The Spine

Jul 16, 2009 15:16

I wrote this in November 2004:

The Spine was a little slick, and also contained a disappointing lack of the WTF Factor. Any TMBG album that I eventually love starts out with me being puzzled and surprised - if it's all laid out neatly, according to a larger, easily- penetrated, grand schema, the album will get boring fast. Mostly, The Spine was too thin in the two axes on which I want TMBG albums to swing.

Axis 1: Flansburgh necks-ercise. There were too few of those tracks by Mr. Flansburgh that usually make me sit up and bob my head around in a pathetic white girl way. Flansburgh is a big juicy hamburger - thick, dense, redolent of tasty reliable middleness, middle culture, middle America, a center of things. Buddha belly music.

When he is doing his Flanburgherest, you get stuff like "Prevenge." I am listening to it right now, and my head is doing the involuntary bobbing thing. With TMBG, usually you know what you ordered, what that hamburger (Flans-burgher with cheese, please) is gonna do on your plate, on your palate, and when you have finished, you're satisfied. I'm still hungry after I listen to The Spine. My neck hasn't gotten a complete work out, either.

Axis 2: Not enough WTF. To get this flavor, one should order his Flansburgher with a side of Linnell. I do, anyway. The Linnell platter is chef's choice, and you might get a Pierian pimento sandwich on white with broken shards of 100 watt lightbulb artfully embedded in it. Or you might get fried chicken heads on an eyeball polenta, with a ladle or two of sinfully creamy baritone, or maybe with some whiskey n smoke flavored black cherry reduction.

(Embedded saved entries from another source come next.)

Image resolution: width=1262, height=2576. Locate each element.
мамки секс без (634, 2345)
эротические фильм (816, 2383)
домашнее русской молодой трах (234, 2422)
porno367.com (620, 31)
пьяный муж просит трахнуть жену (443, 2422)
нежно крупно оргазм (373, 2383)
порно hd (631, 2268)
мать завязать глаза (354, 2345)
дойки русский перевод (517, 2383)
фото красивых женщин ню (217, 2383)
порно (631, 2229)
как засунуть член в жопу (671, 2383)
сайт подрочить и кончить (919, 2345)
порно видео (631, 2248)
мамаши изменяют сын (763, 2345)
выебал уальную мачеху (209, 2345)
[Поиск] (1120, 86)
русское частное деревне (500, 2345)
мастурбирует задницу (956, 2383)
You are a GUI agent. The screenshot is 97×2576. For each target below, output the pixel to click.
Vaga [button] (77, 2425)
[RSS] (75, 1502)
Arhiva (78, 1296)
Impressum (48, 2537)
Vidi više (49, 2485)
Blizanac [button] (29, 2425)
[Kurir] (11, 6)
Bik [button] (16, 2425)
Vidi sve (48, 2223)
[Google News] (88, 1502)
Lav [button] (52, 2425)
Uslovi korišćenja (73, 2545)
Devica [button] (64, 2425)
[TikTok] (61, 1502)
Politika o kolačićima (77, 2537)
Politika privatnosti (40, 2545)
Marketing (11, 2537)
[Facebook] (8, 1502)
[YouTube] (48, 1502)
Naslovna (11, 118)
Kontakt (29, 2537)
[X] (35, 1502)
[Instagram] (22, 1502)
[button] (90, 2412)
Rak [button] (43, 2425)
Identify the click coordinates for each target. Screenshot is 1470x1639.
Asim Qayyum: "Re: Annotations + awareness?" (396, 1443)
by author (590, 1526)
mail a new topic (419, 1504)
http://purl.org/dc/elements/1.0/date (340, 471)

The whole cherries blink back at you from the plate. Yikes. WTF, I mean, WTF.

It is the integral to the TMBG experience, that you get a little creeped out in places. The Linnell side order, like your 'burgher, is finger food, but it's food you fear, eat anyway and then gingerly lick your fingers. Sometimes the food licks your fingers for you, which makes you squirm. Not enough of this creepiness on The Spine. Museum of Idiots does it: listening to it, all the hair on my upper torso stands straight up. But very little of that piloerection occurs on other Spine tracks.

If you talk to me later, I may have listened to The Spine more, and may have decided it is a meal, but I still am thinking "snack."

Now, about 5 years later, I really like The Spine, and don't feel it's light-weight at all. It just amused me that my initial reaction was less than enthusiastic. I'd forgotten.